Storage in South Australia could bring in $183B
By Jenn Gidman,  Newser Staff
Posted Feb 15, 2016 1:35 PM CST
World's Nuclear Waste Could Find Home in Australian Outback
The Outback could be a new repository for the world's nuclear waste.   (Shutterstock)

If the world is looking for another dumping ground for its nuclear waste, it may soon find a willing volunteer in South Australia. A report by the Nuclear Fuel Cycle Royal Commission offered tentative findings that storing spent fuel rods—429,900 tons now being temporarily stored in areas around the globe, per the Sydney Morning Herald, or what the ABC estimates to be 13% of the world's waste—would be economically beneficial for Australia, and such a facility would be ready to accept waste as early as the late 2020s, the Guardian reports. The report, which Bloomberg notes will be issued in final form on May 6, recommends a state-run fund be established to "accumulate and equitably share the profits from the storage and disposal of waste." And those profits could be hefty: Estimates say the operation could generate about $3.6 billion (US) a year for the first 30 years, then $1.4 billion until the end of the project—an estimated $183 billion in all, per the Herald.

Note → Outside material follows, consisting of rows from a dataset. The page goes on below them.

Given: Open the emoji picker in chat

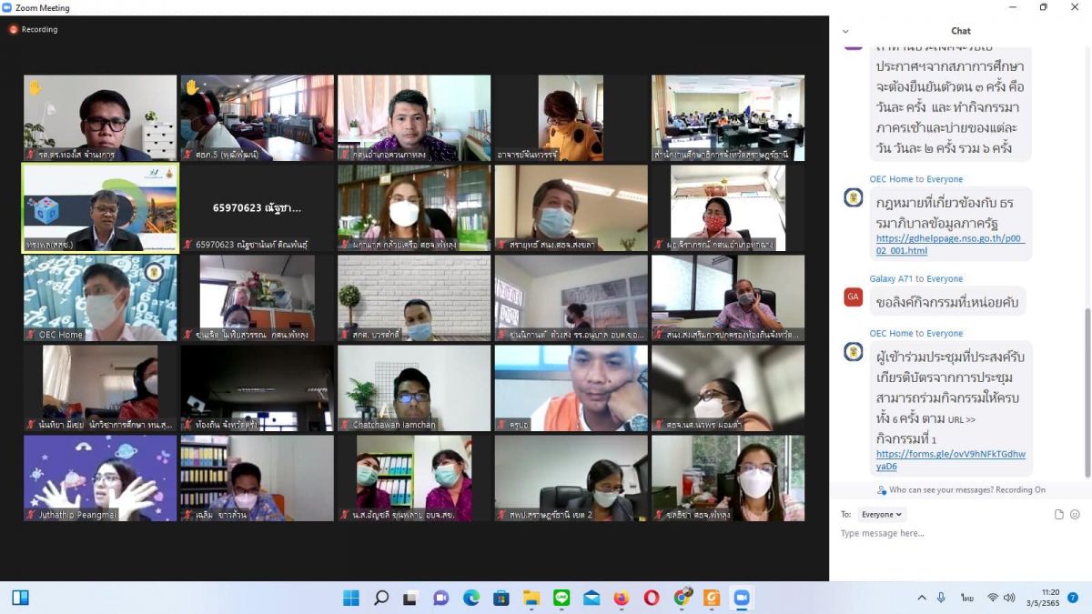Looking at the screenshot, I should (1075, 515).
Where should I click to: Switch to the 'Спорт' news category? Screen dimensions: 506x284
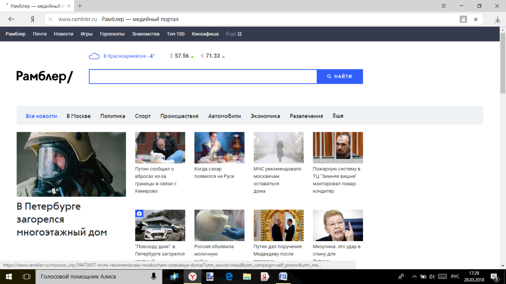143,116
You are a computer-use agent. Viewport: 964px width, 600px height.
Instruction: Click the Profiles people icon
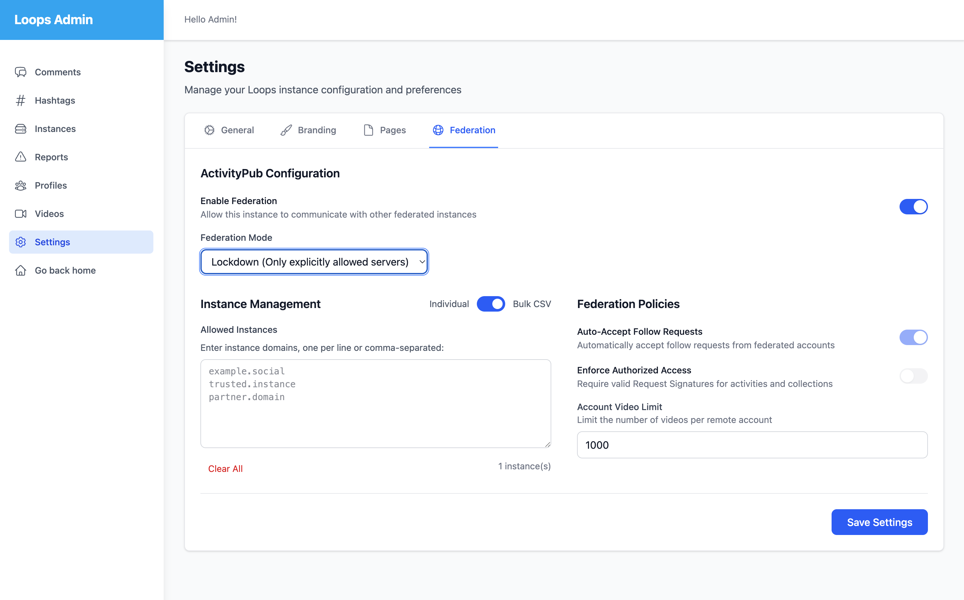pos(21,185)

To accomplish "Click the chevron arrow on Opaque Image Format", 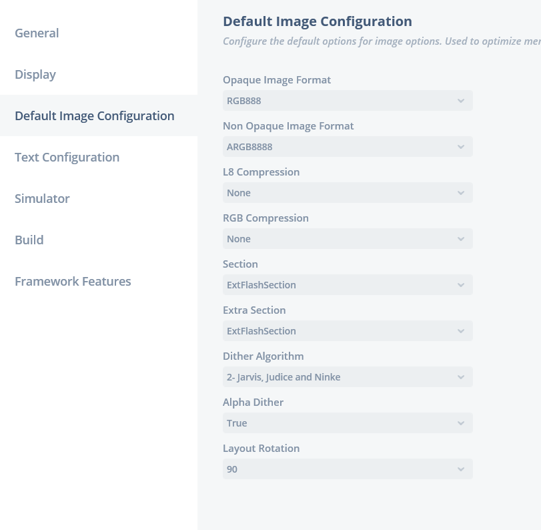I will pyautogui.click(x=461, y=101).
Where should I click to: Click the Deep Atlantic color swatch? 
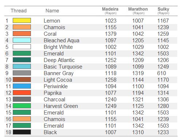(22, 60)
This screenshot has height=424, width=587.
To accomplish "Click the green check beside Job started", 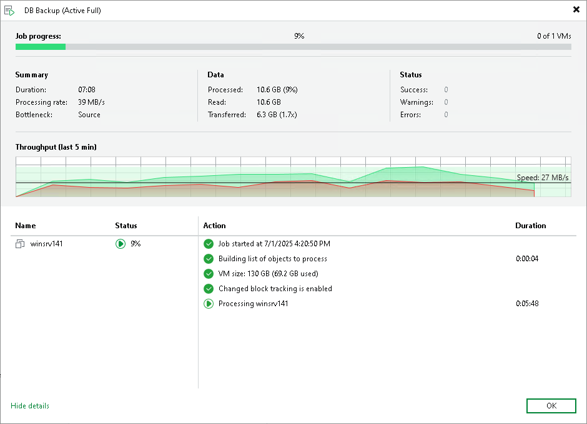I will pos(209,244).
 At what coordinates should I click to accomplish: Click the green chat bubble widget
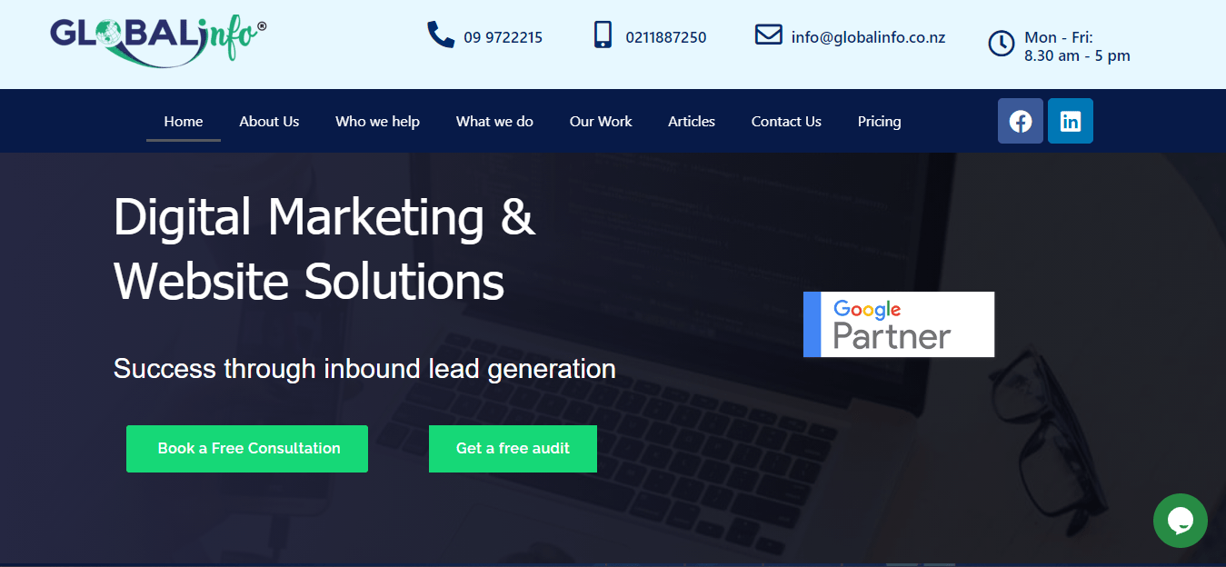tap(1181, 521)
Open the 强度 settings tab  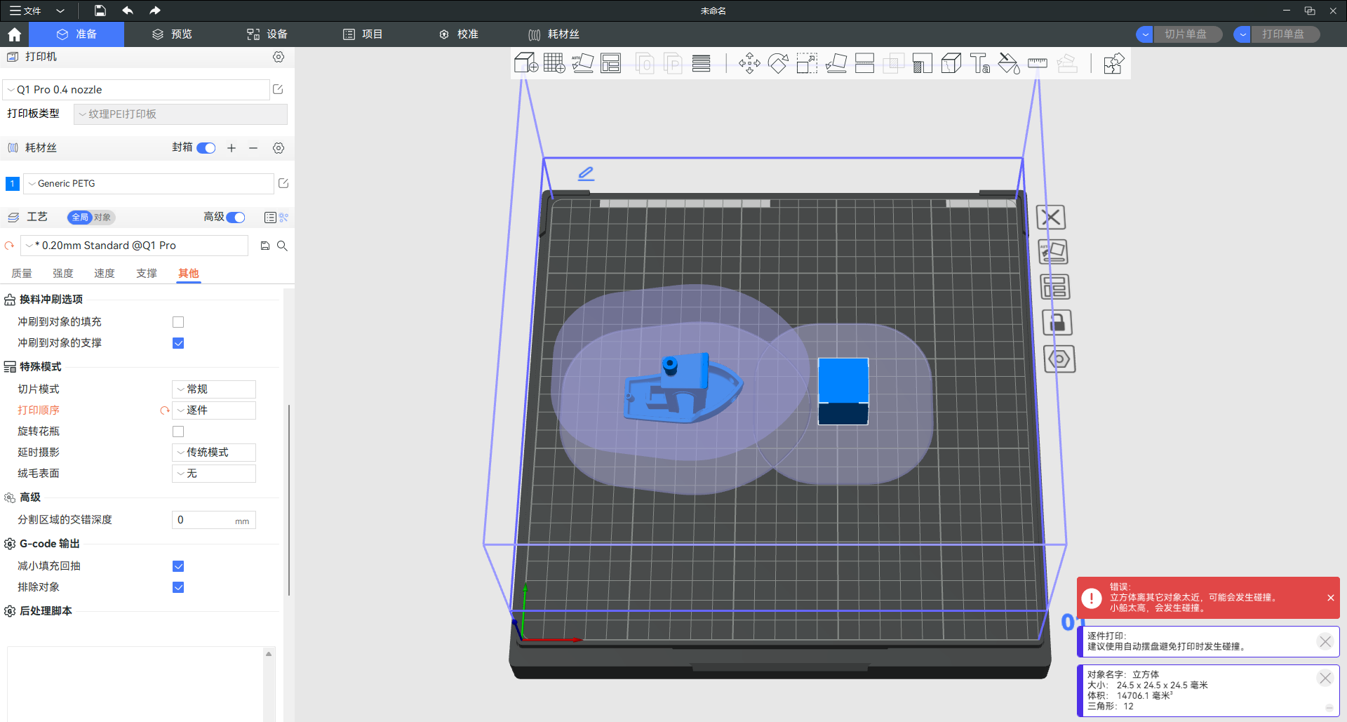(63, 274)
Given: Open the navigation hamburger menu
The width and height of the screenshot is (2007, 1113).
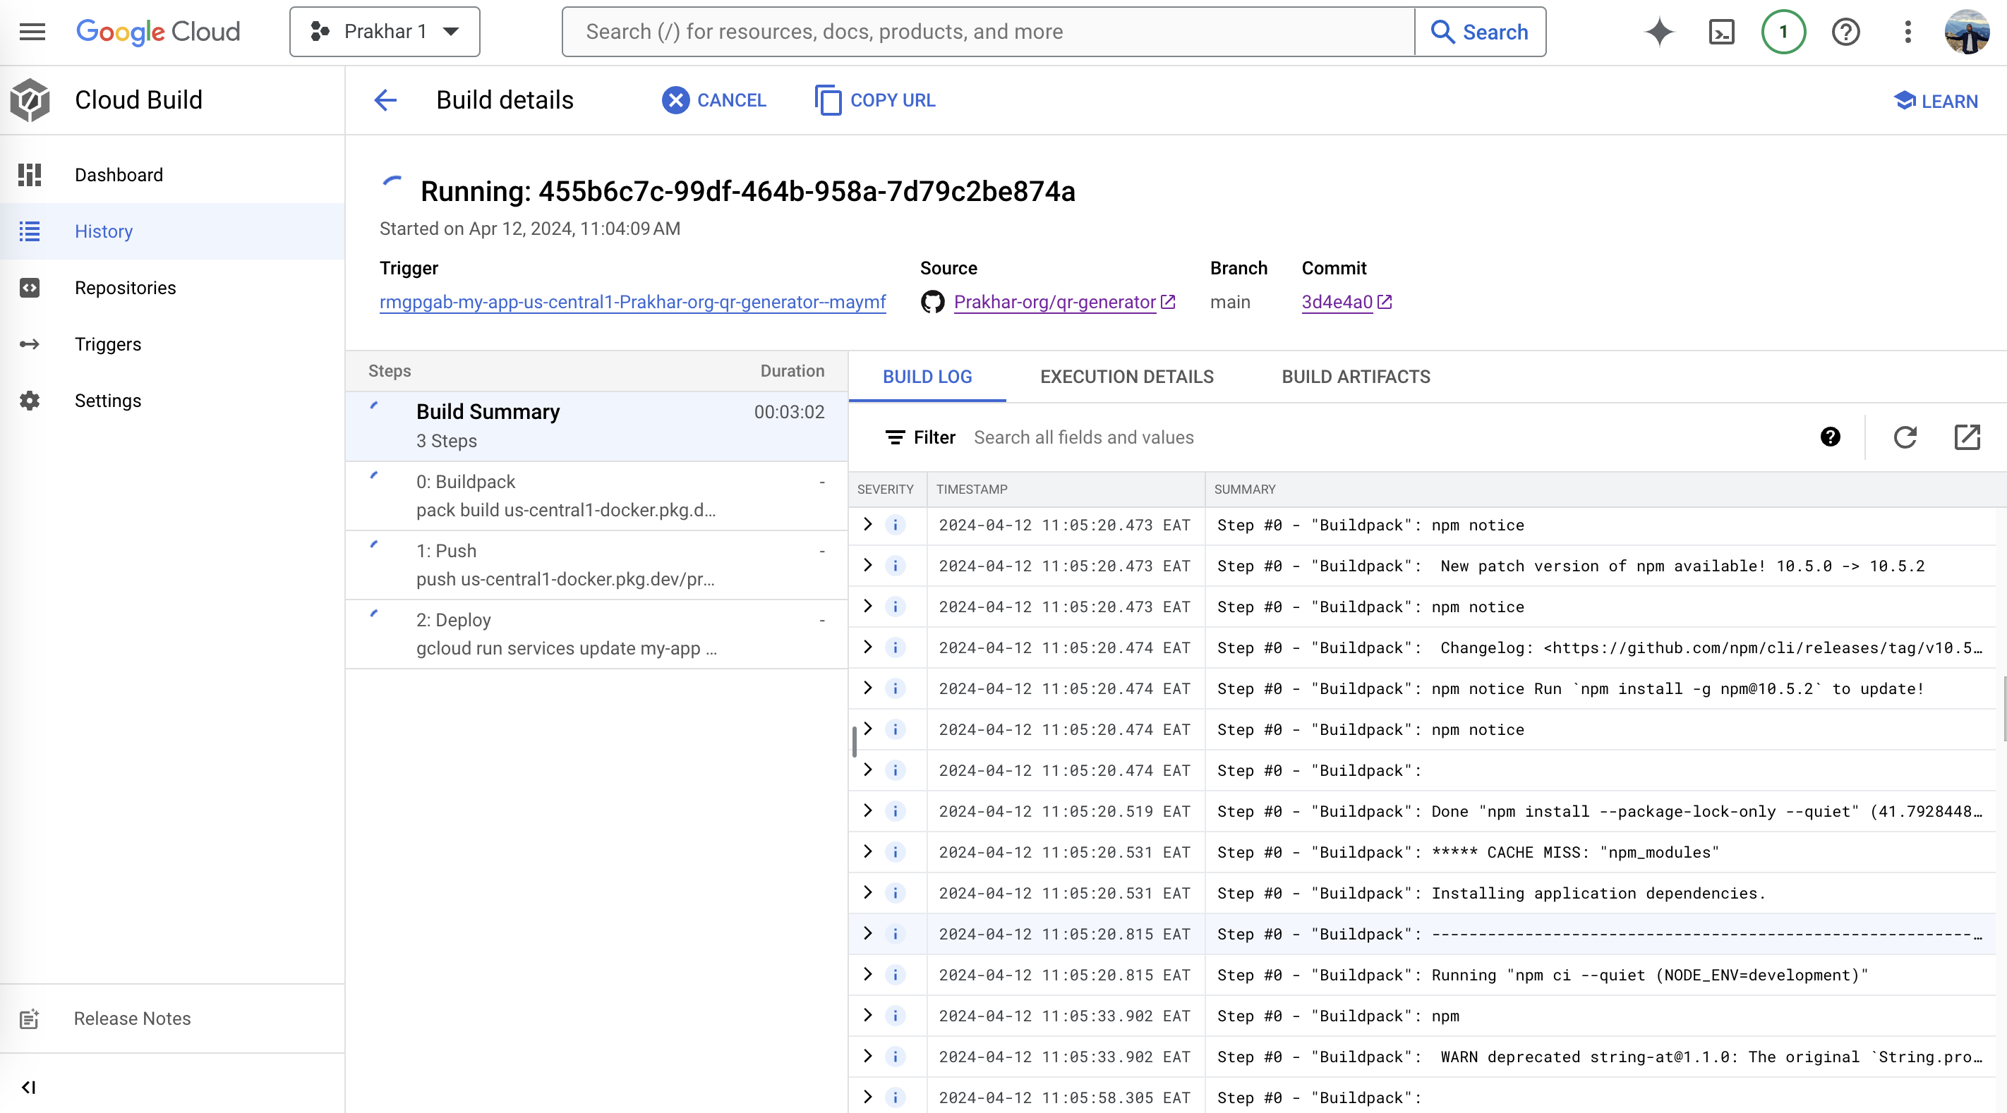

The project would also result in plenty of jobs: 1,500 to start, with a peak of 4,500 during the 25-year construction period. Although specific sites for the waste weren't noted in the report, it says South Australia would be ideal because it's not terribly prone to earthquakes, boasts a dry climate, and would have the political expediency necessary to carry out the project. There is the worry of radiation emitting into the atmosphere, leading an aboriginal group to call the plan "immoral," per the Advertiser. But the report cites facilities in Finland and Sweden that have set up safe, long-term storage for nuclear waste and says risks could be minimized. (A New Mexico radiation leak was blamed on kitty litter.)